## WHAT IS ASKED
From the items below, extract the lines word for word. Begin at the line that has "Screen dimensions: 1079x809" and stop after the line that has "pyautogui.click(x=362, y=427)".

## DATA SUPPLIED
____

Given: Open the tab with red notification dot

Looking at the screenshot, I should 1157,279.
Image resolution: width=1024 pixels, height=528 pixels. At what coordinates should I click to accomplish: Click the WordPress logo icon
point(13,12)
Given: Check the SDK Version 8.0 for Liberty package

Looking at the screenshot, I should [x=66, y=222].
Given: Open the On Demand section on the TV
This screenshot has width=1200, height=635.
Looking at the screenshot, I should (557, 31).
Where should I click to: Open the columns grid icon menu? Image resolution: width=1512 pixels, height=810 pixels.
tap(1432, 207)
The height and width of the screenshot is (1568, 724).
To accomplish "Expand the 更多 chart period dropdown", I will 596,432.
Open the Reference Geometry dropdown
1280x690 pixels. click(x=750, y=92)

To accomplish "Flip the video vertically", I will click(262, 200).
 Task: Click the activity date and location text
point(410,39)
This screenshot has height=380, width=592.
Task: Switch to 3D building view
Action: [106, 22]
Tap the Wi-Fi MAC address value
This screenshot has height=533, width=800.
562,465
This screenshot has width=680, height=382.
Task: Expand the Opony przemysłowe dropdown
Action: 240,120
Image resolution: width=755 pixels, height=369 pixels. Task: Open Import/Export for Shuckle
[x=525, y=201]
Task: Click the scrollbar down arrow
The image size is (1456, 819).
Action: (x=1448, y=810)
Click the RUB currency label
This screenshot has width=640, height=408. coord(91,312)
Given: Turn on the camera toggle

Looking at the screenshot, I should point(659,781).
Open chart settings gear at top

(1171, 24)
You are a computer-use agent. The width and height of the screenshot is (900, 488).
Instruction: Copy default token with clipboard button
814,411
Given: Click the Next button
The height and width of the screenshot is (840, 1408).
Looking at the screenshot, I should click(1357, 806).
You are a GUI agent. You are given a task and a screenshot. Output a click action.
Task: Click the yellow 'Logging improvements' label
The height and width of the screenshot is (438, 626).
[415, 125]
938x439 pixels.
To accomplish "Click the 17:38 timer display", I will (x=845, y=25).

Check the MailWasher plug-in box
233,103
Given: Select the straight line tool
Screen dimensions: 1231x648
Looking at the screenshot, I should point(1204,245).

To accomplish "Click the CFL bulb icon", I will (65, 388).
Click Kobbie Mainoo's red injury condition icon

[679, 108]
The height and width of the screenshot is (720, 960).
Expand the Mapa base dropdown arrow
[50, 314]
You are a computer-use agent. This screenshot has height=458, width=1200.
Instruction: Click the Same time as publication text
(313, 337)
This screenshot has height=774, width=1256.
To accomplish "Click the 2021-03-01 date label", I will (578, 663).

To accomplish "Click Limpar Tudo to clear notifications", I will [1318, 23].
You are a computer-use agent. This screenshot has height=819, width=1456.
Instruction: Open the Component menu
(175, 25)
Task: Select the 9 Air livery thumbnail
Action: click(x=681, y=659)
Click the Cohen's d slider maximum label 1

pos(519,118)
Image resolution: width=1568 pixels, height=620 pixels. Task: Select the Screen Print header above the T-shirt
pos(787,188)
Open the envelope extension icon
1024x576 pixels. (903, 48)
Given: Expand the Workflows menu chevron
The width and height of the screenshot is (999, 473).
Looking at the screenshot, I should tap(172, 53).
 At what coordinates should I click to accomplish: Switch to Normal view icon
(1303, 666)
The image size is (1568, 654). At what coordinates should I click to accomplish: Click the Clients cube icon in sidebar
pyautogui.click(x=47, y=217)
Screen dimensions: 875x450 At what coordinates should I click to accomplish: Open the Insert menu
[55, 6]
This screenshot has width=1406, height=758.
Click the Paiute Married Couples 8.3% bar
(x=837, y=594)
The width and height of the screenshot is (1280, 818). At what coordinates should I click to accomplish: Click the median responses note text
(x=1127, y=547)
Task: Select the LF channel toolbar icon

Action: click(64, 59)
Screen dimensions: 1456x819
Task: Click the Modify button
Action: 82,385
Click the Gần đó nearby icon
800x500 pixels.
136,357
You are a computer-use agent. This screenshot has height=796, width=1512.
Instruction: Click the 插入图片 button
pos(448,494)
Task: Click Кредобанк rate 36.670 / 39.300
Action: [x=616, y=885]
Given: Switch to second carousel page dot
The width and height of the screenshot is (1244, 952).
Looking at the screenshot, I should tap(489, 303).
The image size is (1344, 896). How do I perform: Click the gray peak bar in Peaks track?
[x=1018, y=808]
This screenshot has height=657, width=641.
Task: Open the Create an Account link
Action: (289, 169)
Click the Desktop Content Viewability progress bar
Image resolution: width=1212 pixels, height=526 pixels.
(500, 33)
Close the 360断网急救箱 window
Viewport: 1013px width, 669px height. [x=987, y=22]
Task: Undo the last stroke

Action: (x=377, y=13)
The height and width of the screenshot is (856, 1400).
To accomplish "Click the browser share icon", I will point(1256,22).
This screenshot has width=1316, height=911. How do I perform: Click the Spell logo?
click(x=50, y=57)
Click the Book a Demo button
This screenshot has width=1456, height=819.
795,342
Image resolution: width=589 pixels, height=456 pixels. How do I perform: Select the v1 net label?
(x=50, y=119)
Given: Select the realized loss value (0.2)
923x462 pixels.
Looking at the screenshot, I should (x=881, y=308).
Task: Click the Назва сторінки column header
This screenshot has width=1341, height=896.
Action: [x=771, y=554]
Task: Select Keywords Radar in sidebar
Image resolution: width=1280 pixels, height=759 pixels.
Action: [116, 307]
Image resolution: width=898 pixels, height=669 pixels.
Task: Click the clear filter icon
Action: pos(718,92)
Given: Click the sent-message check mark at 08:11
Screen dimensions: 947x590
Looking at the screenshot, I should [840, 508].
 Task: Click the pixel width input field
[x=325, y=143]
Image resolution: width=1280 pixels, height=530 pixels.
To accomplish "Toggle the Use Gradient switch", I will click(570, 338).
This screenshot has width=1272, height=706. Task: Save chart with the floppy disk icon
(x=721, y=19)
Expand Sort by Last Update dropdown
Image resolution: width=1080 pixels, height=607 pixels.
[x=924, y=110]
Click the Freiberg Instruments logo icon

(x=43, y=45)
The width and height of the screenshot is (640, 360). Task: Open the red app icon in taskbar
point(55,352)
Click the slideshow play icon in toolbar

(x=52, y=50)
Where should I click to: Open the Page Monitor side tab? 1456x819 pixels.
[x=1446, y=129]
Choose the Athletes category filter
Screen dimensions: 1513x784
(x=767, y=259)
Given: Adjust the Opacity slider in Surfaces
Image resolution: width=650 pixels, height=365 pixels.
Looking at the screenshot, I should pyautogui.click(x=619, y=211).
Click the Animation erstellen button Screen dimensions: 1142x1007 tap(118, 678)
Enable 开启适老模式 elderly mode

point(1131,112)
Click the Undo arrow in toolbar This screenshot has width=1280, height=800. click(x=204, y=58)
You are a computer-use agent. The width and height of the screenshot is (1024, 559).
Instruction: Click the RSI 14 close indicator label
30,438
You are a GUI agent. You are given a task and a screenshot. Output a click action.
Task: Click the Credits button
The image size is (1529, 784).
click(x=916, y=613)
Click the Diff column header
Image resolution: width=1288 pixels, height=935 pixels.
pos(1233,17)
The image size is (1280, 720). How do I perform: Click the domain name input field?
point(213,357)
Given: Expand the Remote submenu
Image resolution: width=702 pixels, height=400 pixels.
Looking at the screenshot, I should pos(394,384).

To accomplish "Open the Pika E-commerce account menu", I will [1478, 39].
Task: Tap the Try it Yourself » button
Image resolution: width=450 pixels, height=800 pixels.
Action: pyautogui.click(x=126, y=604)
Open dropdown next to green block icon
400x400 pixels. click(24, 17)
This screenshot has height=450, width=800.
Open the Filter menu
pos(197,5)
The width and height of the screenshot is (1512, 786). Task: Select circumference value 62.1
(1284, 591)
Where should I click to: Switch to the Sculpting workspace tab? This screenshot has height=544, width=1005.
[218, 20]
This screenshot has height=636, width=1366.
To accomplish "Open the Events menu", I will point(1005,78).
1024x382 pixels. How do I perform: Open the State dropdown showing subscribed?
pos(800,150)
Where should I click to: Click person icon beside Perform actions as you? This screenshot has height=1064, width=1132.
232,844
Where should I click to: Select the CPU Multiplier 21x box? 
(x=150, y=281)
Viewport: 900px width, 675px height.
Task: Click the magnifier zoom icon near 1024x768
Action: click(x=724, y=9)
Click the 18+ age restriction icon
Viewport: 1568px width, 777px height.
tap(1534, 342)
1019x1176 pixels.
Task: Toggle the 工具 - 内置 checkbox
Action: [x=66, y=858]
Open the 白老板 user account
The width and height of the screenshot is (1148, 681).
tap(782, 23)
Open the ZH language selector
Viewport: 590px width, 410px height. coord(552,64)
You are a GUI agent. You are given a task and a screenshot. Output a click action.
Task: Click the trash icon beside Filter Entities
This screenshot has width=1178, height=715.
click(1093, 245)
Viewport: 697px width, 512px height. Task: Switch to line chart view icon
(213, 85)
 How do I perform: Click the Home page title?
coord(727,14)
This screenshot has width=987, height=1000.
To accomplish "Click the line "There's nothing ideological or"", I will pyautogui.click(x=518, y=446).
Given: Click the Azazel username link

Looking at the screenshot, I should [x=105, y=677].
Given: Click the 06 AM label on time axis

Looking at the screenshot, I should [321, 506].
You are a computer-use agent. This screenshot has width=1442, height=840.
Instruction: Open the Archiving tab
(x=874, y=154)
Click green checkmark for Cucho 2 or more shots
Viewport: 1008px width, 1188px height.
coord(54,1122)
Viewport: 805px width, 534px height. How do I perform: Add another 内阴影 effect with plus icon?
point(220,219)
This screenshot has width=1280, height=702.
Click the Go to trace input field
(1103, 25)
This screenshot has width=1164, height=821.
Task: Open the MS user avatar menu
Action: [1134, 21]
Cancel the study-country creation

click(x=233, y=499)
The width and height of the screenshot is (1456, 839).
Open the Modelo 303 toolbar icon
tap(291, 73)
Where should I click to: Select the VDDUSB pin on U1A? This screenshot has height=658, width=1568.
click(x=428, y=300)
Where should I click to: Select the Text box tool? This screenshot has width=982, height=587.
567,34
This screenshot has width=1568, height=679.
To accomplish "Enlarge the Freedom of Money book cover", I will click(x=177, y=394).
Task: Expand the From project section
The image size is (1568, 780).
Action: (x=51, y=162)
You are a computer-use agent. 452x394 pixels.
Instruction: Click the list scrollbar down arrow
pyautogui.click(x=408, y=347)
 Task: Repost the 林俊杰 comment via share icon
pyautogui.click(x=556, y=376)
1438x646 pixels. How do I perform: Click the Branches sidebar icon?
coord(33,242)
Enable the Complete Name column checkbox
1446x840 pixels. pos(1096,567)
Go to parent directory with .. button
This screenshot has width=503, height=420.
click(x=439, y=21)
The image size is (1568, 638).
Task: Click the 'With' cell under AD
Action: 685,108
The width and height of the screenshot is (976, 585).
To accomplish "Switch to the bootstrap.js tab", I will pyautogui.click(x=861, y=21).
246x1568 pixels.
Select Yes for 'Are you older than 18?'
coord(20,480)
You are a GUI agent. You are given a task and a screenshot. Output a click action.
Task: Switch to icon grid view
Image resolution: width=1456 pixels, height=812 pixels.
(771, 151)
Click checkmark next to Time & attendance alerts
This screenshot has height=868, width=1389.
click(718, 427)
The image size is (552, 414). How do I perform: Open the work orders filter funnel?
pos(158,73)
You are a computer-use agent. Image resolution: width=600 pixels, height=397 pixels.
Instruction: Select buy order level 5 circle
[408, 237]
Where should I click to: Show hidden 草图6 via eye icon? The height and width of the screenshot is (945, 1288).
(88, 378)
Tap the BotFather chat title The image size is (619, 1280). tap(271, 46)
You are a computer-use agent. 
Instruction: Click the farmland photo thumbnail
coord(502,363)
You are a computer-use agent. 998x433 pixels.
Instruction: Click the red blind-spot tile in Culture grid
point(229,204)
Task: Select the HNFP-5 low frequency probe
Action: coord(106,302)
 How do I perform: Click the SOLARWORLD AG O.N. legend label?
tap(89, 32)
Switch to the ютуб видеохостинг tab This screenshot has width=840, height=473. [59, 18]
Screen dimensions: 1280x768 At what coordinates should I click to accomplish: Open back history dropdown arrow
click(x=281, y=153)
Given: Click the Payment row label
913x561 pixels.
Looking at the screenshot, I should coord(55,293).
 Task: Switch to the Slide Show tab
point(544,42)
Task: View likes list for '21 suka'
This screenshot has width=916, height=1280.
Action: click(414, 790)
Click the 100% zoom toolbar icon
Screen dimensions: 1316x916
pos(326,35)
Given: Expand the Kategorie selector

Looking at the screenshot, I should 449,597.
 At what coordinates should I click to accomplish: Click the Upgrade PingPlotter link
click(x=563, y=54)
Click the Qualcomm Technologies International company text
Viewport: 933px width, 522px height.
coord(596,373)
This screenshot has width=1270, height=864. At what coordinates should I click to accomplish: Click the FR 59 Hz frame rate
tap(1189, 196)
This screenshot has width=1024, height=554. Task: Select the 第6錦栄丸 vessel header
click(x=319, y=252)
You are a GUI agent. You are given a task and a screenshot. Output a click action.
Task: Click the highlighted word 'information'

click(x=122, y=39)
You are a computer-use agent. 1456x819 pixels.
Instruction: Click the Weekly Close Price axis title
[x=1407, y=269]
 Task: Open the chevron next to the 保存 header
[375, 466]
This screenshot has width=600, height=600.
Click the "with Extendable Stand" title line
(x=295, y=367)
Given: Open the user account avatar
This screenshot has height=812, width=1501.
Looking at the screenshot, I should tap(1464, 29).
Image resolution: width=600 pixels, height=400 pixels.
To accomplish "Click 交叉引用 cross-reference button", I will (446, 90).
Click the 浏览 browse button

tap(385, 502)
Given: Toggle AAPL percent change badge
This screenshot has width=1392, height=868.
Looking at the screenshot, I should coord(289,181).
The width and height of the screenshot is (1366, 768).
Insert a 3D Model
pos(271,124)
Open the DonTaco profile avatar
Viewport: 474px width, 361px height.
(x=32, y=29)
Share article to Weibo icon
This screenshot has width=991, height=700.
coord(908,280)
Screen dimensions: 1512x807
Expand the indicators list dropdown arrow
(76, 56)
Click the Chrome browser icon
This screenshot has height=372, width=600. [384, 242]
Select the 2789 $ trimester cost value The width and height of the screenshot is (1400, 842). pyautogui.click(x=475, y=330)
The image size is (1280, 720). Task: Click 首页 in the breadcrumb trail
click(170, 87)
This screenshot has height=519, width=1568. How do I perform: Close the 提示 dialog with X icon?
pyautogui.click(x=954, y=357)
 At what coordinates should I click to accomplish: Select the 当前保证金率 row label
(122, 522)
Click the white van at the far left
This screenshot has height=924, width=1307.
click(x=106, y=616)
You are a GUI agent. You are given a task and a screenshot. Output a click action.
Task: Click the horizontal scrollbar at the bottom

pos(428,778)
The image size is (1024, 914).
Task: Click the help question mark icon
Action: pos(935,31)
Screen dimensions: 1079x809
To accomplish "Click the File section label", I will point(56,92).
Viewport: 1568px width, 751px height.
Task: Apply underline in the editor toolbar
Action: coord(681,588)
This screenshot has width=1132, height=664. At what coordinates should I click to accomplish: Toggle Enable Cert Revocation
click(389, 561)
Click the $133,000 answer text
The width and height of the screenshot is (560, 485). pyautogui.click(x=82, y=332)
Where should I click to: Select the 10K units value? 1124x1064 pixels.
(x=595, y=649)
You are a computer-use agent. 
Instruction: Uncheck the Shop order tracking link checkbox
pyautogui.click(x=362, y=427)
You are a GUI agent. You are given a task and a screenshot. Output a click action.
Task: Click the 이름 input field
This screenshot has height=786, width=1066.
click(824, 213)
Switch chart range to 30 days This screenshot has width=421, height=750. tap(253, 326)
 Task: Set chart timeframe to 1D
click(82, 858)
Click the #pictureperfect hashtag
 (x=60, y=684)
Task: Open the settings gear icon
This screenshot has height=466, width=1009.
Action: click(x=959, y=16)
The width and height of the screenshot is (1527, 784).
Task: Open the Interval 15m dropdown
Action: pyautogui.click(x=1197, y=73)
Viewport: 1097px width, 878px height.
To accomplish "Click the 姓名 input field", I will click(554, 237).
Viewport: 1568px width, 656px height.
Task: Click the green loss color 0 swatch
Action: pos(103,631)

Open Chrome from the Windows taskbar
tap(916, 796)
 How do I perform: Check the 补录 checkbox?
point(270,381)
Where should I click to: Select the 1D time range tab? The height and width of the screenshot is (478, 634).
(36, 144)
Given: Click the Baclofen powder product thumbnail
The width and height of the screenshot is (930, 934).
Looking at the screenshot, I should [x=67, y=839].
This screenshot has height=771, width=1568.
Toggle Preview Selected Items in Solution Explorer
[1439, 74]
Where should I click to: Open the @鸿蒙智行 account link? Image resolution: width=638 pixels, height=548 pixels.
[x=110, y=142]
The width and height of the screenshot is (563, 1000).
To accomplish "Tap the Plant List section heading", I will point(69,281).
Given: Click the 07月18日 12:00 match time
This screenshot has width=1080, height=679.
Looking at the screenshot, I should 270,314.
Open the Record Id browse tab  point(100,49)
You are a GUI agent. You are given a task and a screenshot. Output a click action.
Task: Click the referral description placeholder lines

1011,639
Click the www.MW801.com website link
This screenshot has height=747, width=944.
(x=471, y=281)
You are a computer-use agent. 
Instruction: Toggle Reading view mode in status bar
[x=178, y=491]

____

## WRITTEN ANSWER
Screen dimensions: 1079x809
To accomplish "Click the File section label", I will point(56,92).
Viewport: 1568px width, 751px height.
Task: Apply underline in the editor toolbar
Action: coord(681,588)
This screenshot has width=1132, height=664. At what coordinates should I click to accomplish: Toggle Enable Cert Revocation
click(389, 561)
Click the $133,000 answer text
The width and height of the screenshot is (560, 485). pyautogui.click(x=82, y=332)
Where should I click to: Select the 10K units value? 1124x1064 pixels.
(x=595, y=649)
You are a computer-use agent. 
Instruction: Uncheck the Shop order tracking link checkbox
pyautogui.click(x=362, y=427)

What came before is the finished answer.